In short, Stratford, town and Festival, have joined forces to become a destination. Everyone, it seems, supports this union. I met the husband of the owner of Revel Caffe, a small coffee shop near the theater; he moonlights by brewing espresso during the day, but his true calling is as a union musician playing drums in the orchestra pit at the main Festival stage each night.

The Festival runs a Shakespeare School for students — it offers classes in acting, directing, costuming, and performing. Classroom instructors take courses in the Teaching Shakespeare Program. There are panels, debates, symposia, and films. The Festival employs 3,000 people and generates $76 million in yearly tax revenues.

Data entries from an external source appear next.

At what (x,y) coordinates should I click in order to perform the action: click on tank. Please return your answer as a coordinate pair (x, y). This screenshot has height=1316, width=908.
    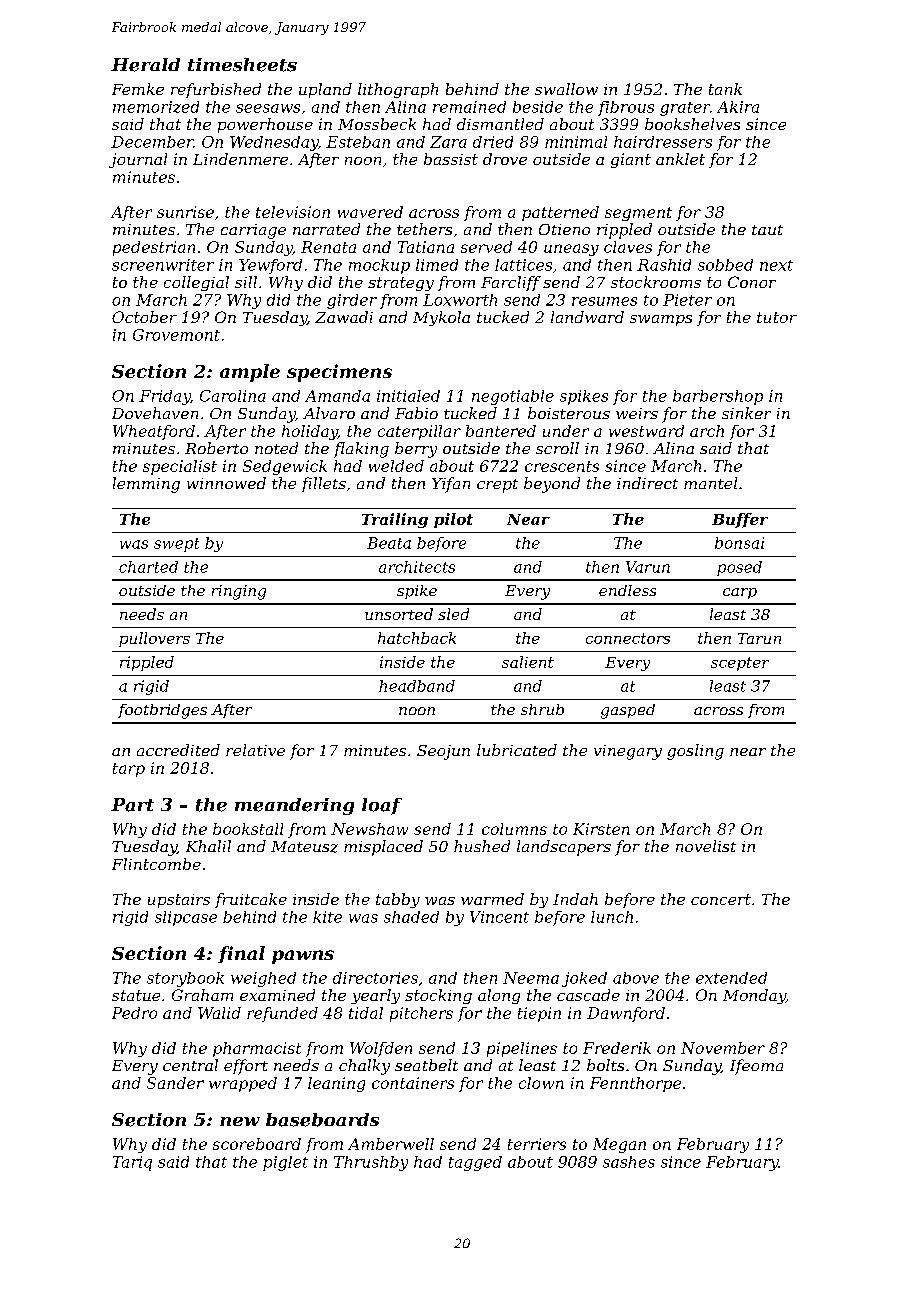
    Looking at the image, I should click on (725, 89).
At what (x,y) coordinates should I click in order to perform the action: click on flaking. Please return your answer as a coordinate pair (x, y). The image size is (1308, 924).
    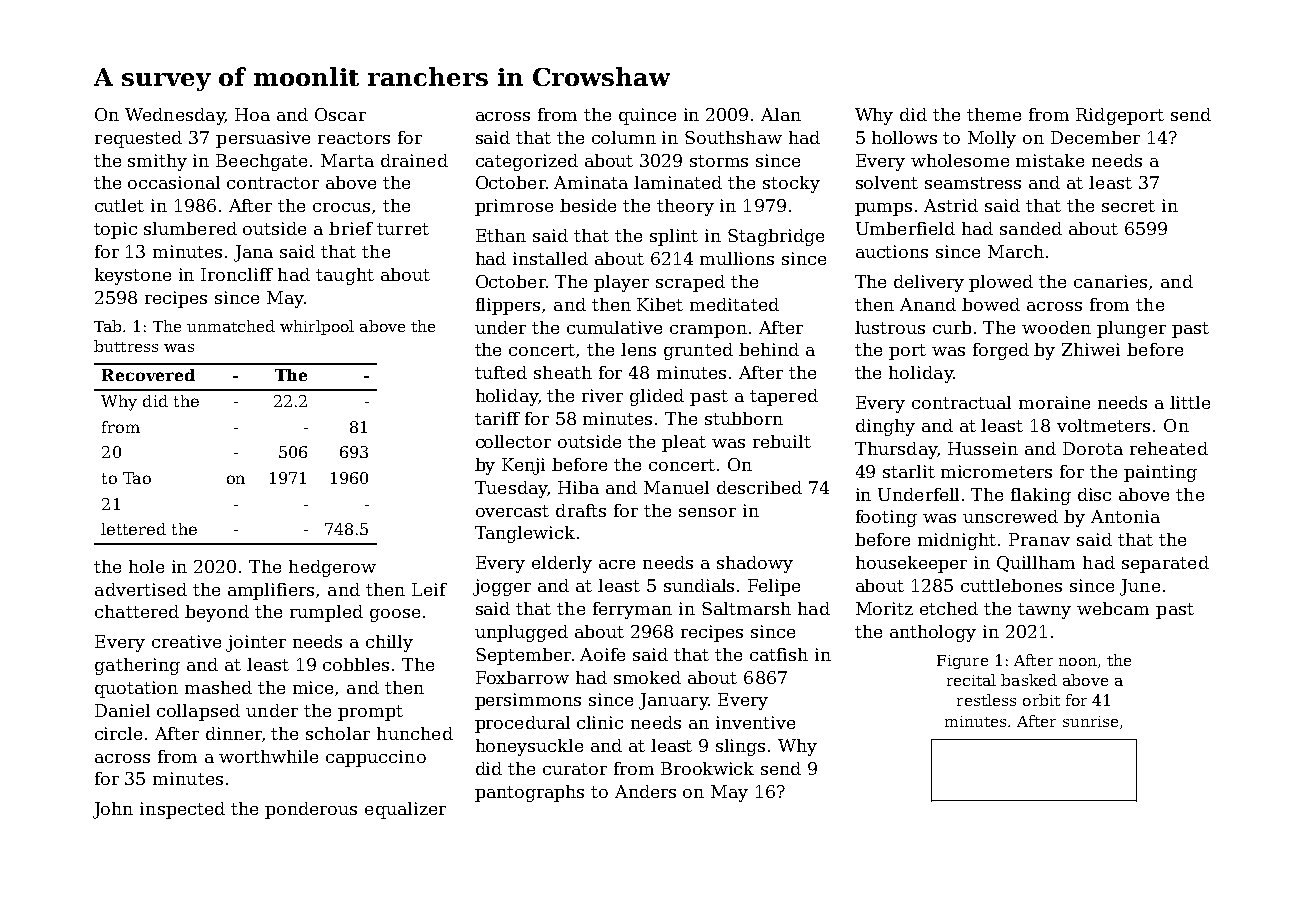
    Looking at the image, I should click on (1041, 496).
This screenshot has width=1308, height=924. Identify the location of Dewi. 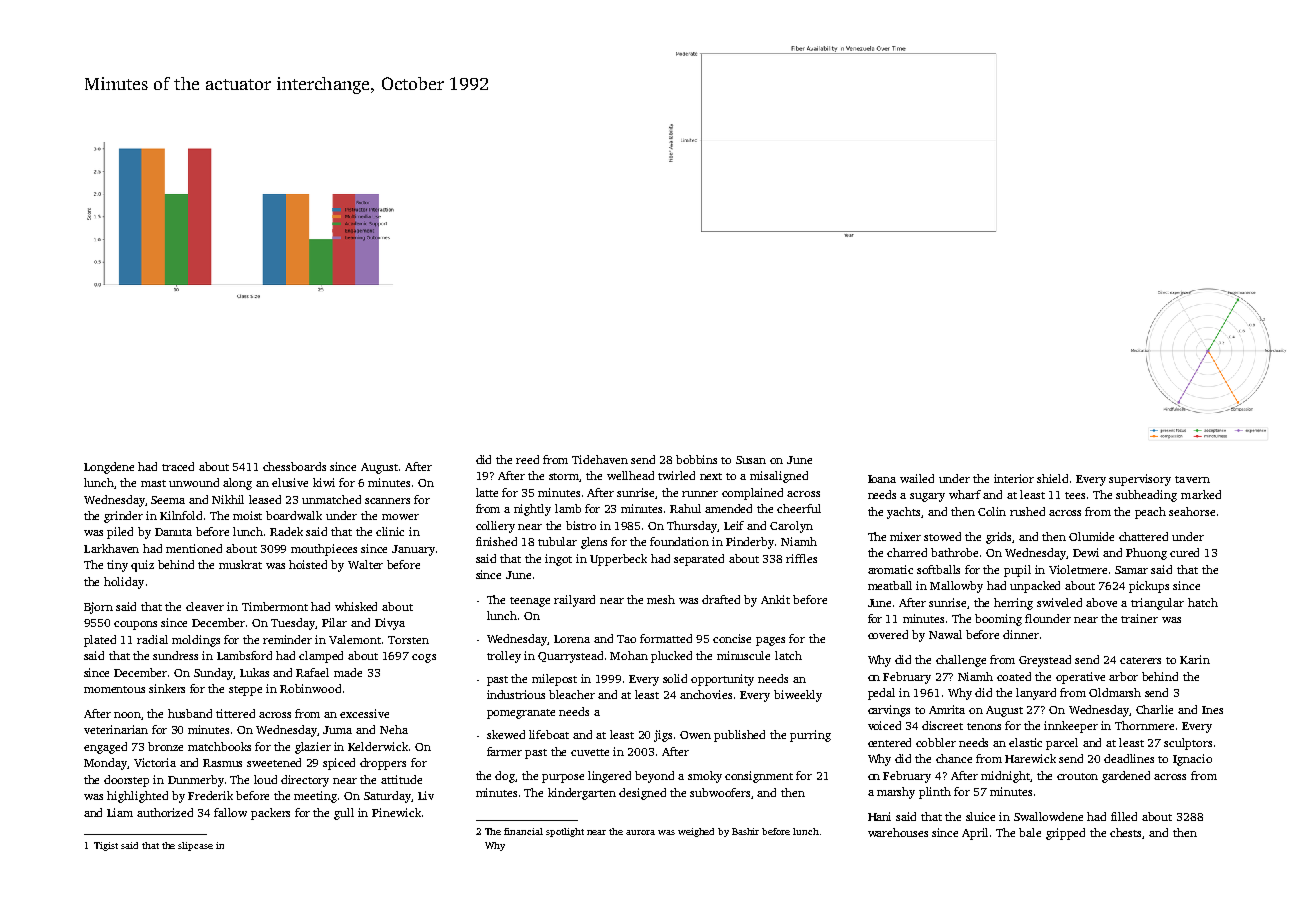
(1086, 552).
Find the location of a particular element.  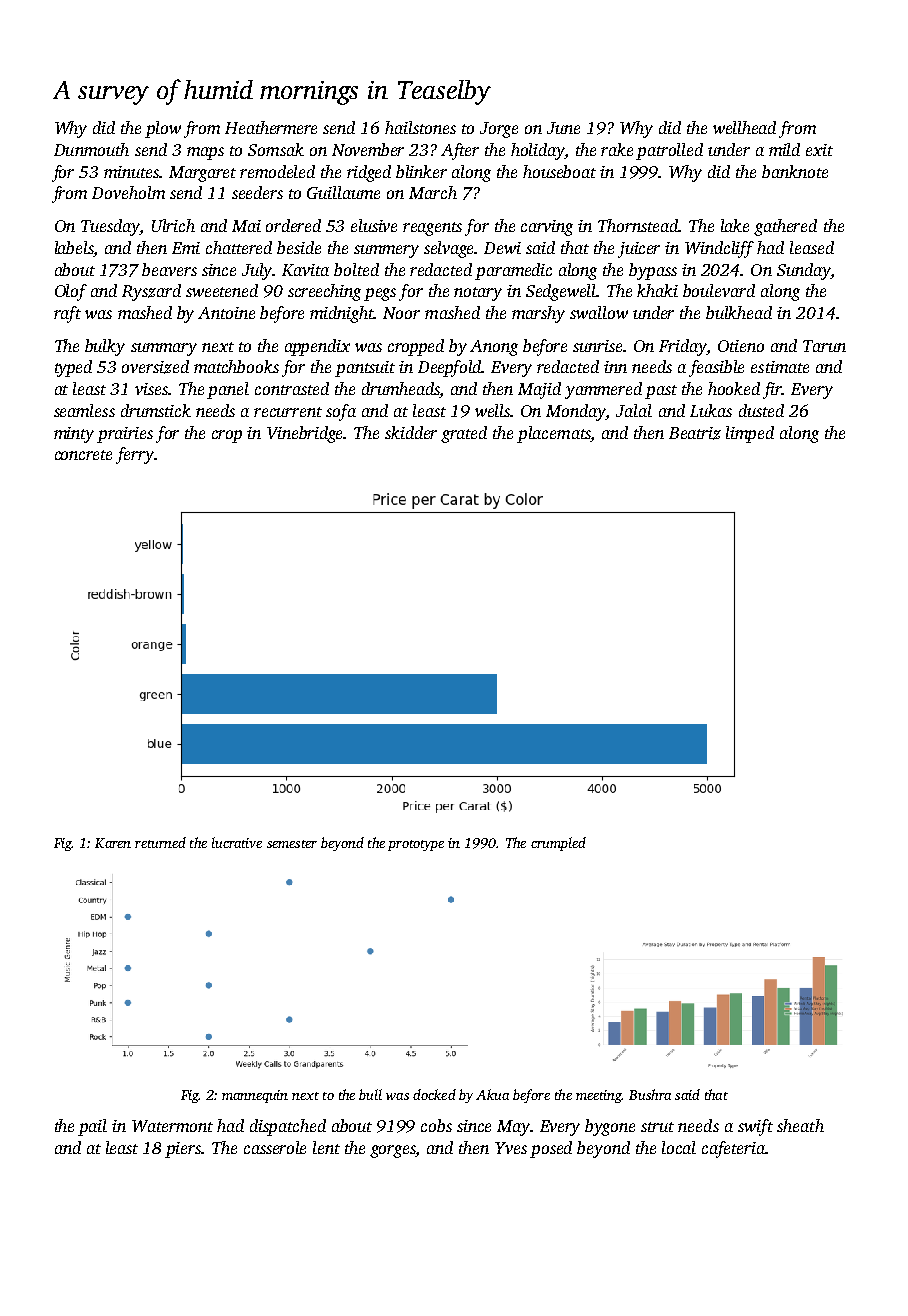

bulky is located at coordinates (105, 347).
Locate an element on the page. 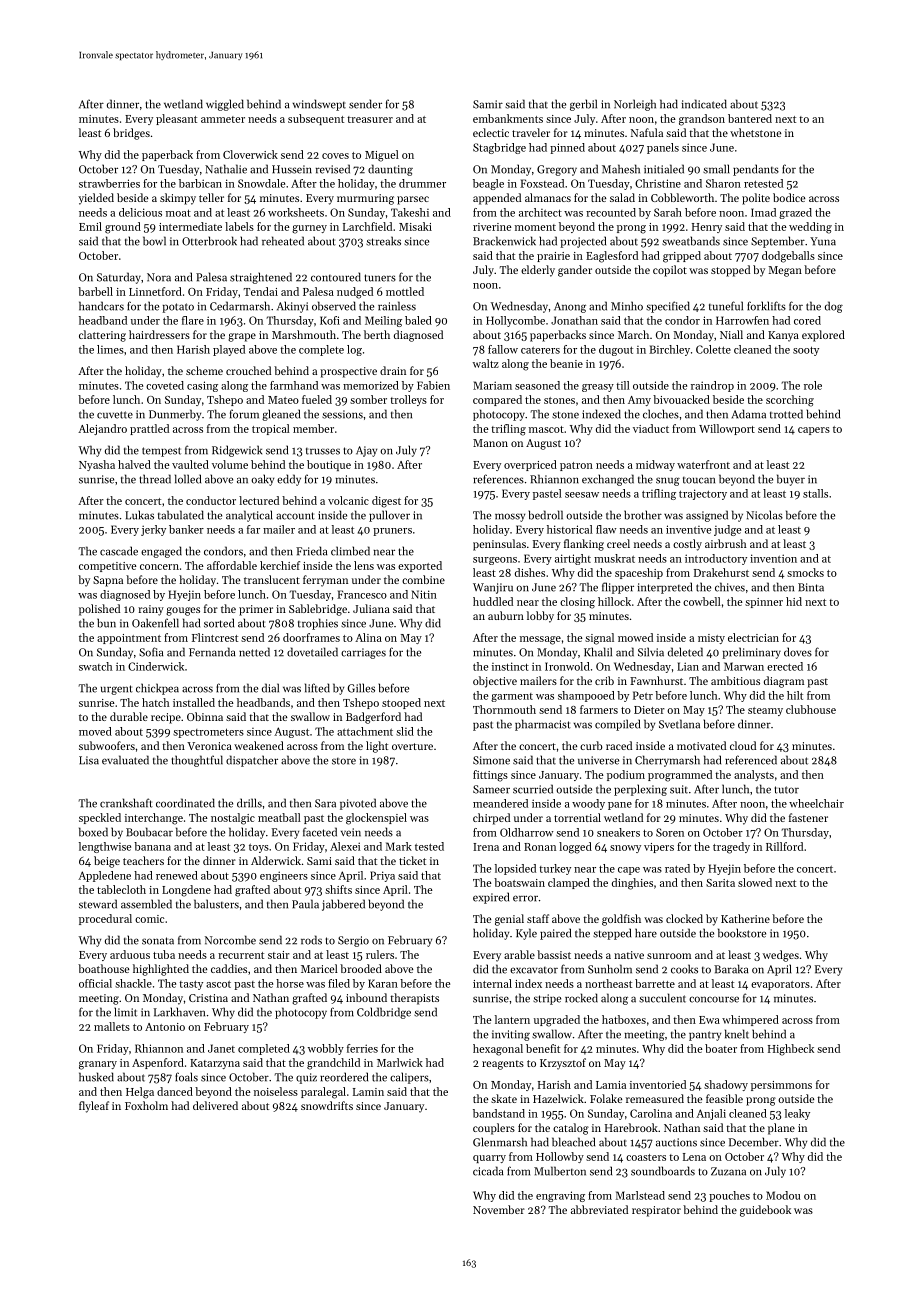 The image size is (924, 1308). costly is located at coordinates (687, 545).
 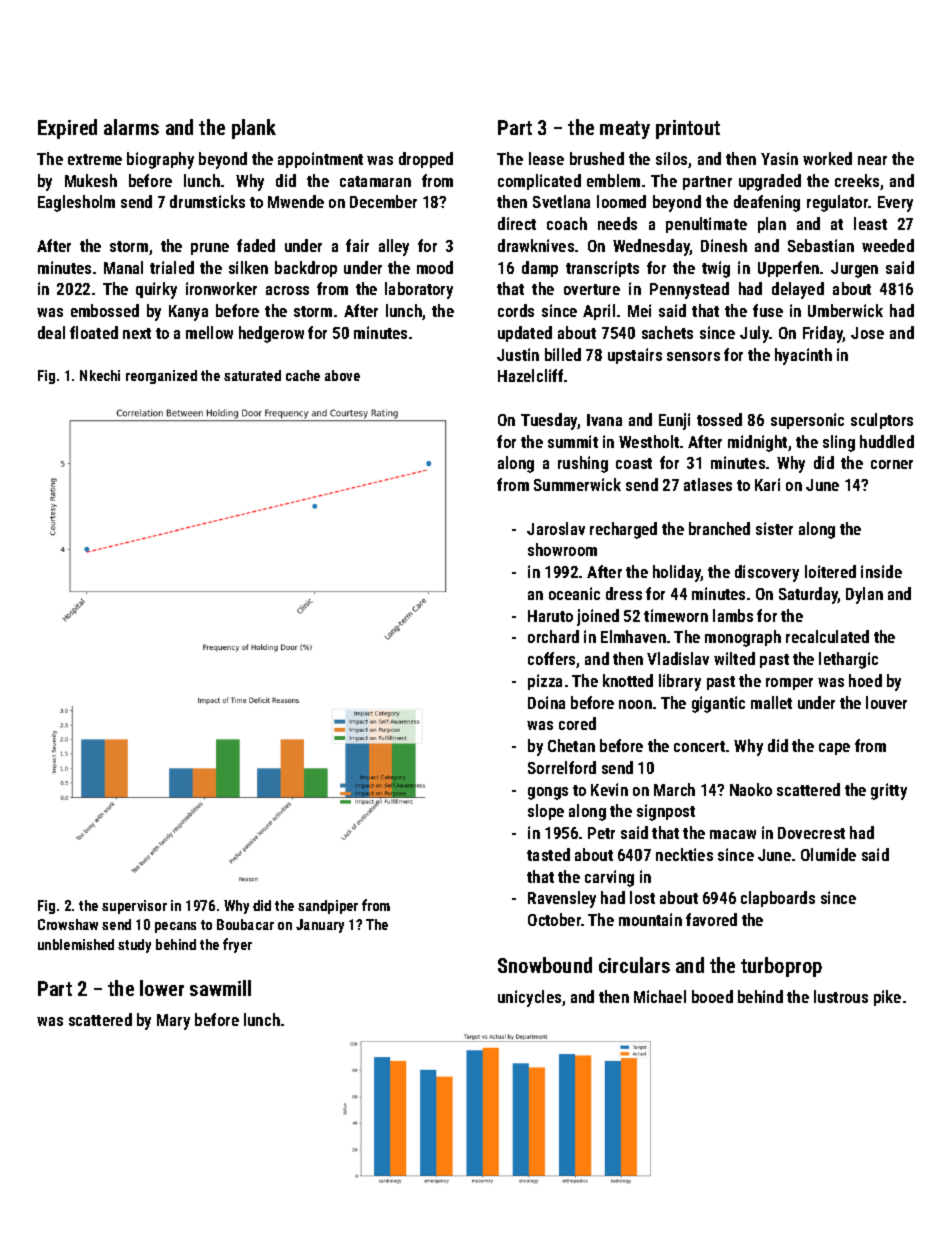 I want to click on huddled, so click(x=887, y=441).
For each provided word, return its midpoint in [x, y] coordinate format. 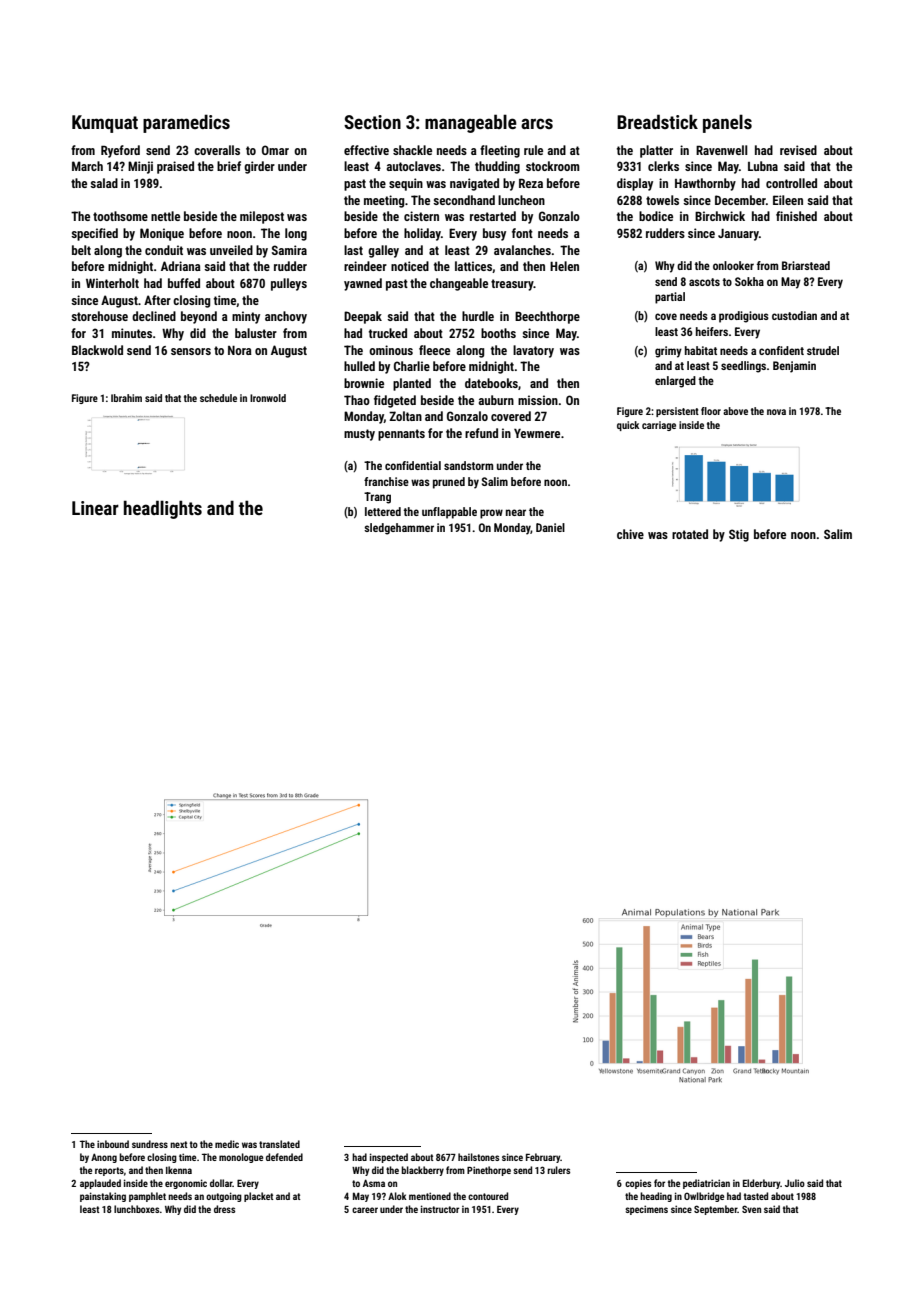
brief [229, 166]
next [179, 1144]
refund [481, 433]
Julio [795, 1183]
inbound [113, 1144]
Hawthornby [705, 184]
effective [366, 150]
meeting [384, 201]
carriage [659, 426]
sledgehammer [399, 529]
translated [279, 1144]
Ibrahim [126, 398]
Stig [739, 535]
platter [656, 151]
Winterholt [112, 283]
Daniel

The Canadian government pitches in with a subsidy, viewing the Festival as an essential part of the fabric of the national culture. The bulk of the remainder of its operating costs come from corporate sponsors and donors.

The play’s the thing

Martha Henry in TAKING SHAKESPEARE at the Statford Festival.

Martha Henry in TAKING SHAKESPEARE. Photo: David Hou.

In Stratford, it’s all about the stage and the men and women who devote themselves to it. While luminary thespians and film stars such as Brian Dennehy (who is starring in Samuel Beckett’s Waiting for Godot this year) and Christopher Plummer have trod the boards in Stratford, let me sing the praises of two actresses: Martha Henry and Michelle Giroux. I found both these women spellbinding.

Henry is celebrating her 39th season at the festival. She has not only been a performer, but a director (of William Shakespeare’s Measure for Measure). At the moment she is appearing in Taking Shakespeare, by Canadian playwright John Murrell. Admittedly, it is a minor play, with far too many echoes of Educating Rita by Willy Russell, the British comedy which paired a female hairdresser, anxious to excel at university, with an aging and jaded male professor. In Taking Shakespeare, Henry takes on the role of the veteran professor, while her charge, a disenchanted male student, is played by Luke Humphrey.

Henry, in full possession of all that is mystical and marvelous about the acting profession, seizes the day. Physically, she is unprepossessing: mousey-grey, stooped, with pale complexion and steely grey eyes. But watch her as she paces the stage. Watch her as she sinks into depression, or rises above it in a madcap dance of joy. Watch her as she broods, or takes a sip from a coffee cup. Humphrey cannot muster the necessary mojo to convince you he’s lost his way through the deep dark woods of the Bard. But when Henry appears on stage it lights up with Shakespearean charisma aplenty.

Blithe Spirit’s title ghost Elvira (Michelle Giroux) languishes with Charles Condomine (Ben Carlson) in the Stratford Festival production. Photo: David Hou.

Blithe Spirit’s title ghost Elvira (Michelle Giroux) languishes with Charles Condomine (Ben Carlson) in the Stratford Festival production. Photo: David Hou.

The same commanding magical charm is exerted by Michelle Giroux, who appears in Blithe Spirit, Noel Coward’s wonderful play about spirits present and departed, directed by longtime Stratford presence Brian Bedford. (Bedford, who was to play Shylock in Shakespeare’s The Merchant of Venice, became ill in June and was hospitalized, forcing him to withdraw from the Festival). While the seven member cast of Blithe Spirit find many moments to shine, the production belongs to Giroux, who plays the ghostly spirit of Elvira Condomine, returning to haunt her husband Charles and his inner circle, which includes his new wife, Ruth.

Like Henry, Giroux is classically trained (both women are graduates of the National Theater School of Canada, located in Montreal). Thanks to marvelous costumes and effective makeup, Giroux looks older and more ectoplasmic than her earthy form would allow. Part of the pleasure is to watch her dominate the stage without even trying. This takes tremendous skill as well as a devilish sense of humor.

An irritating drawback of attending a festival as extensive as Stratford is the matter of time – one cannot see eight performances a day or walk away with the hope of taking in, emotionally and intellectually, all of what one has had the stamina to see. Proper appreciation requires a return trip.